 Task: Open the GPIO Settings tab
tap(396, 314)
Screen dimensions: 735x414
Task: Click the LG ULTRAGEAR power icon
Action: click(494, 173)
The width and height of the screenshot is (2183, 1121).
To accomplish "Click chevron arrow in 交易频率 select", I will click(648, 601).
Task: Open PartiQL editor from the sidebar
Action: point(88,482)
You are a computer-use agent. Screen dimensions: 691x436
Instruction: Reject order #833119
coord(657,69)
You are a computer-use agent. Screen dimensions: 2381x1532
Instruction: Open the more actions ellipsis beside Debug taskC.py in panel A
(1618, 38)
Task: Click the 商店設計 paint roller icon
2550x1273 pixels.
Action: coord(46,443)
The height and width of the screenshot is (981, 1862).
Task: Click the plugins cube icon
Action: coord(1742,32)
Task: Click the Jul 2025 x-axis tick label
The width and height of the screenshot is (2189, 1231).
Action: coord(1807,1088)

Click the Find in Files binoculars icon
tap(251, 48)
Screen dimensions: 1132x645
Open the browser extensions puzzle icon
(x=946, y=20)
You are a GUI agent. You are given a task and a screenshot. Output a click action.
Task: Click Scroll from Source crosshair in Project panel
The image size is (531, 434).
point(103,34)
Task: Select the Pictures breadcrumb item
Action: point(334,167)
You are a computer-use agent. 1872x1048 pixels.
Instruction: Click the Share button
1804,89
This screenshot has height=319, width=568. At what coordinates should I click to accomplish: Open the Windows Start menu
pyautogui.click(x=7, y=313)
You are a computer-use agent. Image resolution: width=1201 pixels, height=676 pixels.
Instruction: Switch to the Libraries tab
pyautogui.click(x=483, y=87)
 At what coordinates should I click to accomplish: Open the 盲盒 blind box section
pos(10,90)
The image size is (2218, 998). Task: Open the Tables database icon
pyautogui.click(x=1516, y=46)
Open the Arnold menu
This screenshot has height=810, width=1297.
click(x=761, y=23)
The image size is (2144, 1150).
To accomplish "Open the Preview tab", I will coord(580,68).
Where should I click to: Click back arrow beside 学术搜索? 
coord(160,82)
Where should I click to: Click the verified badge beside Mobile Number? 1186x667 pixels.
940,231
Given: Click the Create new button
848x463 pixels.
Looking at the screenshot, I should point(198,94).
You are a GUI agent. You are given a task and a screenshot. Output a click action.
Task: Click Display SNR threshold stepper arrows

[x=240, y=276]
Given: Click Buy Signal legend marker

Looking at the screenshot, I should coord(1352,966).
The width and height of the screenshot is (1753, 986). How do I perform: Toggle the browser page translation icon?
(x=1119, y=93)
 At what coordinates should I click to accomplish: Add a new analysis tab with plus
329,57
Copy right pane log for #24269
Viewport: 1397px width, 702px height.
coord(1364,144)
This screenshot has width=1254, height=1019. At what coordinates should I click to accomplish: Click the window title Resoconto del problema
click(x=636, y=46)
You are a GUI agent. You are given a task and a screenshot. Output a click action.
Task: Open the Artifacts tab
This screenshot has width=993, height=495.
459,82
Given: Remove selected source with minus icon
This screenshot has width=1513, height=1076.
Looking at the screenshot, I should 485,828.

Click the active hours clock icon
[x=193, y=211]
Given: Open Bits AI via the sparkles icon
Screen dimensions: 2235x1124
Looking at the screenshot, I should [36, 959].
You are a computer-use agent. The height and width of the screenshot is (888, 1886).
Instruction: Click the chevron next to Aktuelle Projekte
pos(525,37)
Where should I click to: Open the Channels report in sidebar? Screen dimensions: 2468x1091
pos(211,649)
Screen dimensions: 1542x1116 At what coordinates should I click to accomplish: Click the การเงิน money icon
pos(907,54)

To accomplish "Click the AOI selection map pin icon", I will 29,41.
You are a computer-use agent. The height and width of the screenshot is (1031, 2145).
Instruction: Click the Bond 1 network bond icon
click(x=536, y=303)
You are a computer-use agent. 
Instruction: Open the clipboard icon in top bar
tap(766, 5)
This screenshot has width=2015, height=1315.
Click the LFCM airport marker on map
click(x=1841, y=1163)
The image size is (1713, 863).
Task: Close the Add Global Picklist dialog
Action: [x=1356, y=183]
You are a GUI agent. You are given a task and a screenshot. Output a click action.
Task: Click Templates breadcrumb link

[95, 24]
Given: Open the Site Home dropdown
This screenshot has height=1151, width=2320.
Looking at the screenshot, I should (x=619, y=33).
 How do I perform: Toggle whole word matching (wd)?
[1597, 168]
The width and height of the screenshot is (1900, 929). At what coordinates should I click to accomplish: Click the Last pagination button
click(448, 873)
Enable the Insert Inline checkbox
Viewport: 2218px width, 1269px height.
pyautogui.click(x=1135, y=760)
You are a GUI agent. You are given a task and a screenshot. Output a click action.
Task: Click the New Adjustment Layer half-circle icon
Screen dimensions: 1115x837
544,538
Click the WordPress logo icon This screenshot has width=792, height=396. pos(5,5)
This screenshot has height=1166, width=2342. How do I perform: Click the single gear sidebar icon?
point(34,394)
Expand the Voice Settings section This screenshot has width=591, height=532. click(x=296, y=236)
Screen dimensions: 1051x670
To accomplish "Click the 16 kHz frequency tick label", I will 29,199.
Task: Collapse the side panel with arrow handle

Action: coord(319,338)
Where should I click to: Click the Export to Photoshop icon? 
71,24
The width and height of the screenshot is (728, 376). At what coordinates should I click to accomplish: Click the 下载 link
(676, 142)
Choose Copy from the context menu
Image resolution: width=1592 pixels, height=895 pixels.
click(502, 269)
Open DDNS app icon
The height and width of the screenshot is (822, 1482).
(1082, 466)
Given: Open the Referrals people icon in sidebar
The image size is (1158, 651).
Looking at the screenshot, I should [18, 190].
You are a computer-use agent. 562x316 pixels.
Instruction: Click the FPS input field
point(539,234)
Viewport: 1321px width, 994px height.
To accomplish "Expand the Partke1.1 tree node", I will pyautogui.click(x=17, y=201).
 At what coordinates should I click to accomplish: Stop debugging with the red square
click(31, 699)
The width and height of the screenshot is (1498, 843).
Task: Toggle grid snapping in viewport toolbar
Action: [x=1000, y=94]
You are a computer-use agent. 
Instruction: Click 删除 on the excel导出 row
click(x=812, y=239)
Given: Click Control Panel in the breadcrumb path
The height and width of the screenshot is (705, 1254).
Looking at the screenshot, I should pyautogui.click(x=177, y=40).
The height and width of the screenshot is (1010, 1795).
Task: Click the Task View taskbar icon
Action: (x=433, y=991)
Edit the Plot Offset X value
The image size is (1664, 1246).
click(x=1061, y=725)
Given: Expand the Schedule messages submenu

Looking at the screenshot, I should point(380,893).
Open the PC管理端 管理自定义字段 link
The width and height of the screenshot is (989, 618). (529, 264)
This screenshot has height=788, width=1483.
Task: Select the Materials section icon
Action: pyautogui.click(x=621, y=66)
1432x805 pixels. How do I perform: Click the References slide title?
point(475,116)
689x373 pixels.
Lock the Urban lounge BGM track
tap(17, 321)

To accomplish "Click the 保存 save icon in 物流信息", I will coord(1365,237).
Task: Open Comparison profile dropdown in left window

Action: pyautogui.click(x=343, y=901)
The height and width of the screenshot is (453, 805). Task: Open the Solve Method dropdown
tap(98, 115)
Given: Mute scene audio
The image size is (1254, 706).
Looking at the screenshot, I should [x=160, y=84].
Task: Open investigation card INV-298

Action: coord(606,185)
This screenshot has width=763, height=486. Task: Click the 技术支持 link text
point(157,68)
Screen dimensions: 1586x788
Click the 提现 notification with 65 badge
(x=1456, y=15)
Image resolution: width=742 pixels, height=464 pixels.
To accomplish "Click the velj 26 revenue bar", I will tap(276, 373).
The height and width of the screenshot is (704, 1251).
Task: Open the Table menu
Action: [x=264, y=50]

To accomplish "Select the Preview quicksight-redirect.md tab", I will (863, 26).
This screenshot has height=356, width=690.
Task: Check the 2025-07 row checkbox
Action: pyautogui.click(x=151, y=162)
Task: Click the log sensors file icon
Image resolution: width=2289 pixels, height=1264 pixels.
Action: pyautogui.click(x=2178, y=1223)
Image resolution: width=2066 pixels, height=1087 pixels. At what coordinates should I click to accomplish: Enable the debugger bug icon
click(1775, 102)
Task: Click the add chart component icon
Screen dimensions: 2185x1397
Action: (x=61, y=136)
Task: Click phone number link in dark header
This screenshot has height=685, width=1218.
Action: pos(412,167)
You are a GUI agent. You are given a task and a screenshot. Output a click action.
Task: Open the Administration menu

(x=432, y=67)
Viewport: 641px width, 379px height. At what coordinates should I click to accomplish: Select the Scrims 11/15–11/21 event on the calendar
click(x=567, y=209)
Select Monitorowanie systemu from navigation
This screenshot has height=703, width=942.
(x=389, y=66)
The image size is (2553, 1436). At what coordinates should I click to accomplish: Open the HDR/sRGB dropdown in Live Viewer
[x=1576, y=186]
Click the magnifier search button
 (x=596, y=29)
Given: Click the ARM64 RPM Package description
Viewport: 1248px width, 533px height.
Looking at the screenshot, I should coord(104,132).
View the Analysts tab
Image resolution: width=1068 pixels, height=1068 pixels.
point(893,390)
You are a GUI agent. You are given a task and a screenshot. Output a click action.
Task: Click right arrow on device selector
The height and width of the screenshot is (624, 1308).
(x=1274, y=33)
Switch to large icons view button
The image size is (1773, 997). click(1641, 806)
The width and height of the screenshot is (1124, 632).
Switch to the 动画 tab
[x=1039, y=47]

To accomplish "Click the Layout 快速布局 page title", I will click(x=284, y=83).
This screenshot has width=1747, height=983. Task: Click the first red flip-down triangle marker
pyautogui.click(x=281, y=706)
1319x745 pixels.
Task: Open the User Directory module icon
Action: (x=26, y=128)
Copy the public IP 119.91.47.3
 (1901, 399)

## What is being asked
Go through the records above and return every line that holds the string "tick".

## Result
Task: Click the Jul 2025 x-axis tick label
To accomplish "Click the 16 kHz frequency tick label", I will 29,199.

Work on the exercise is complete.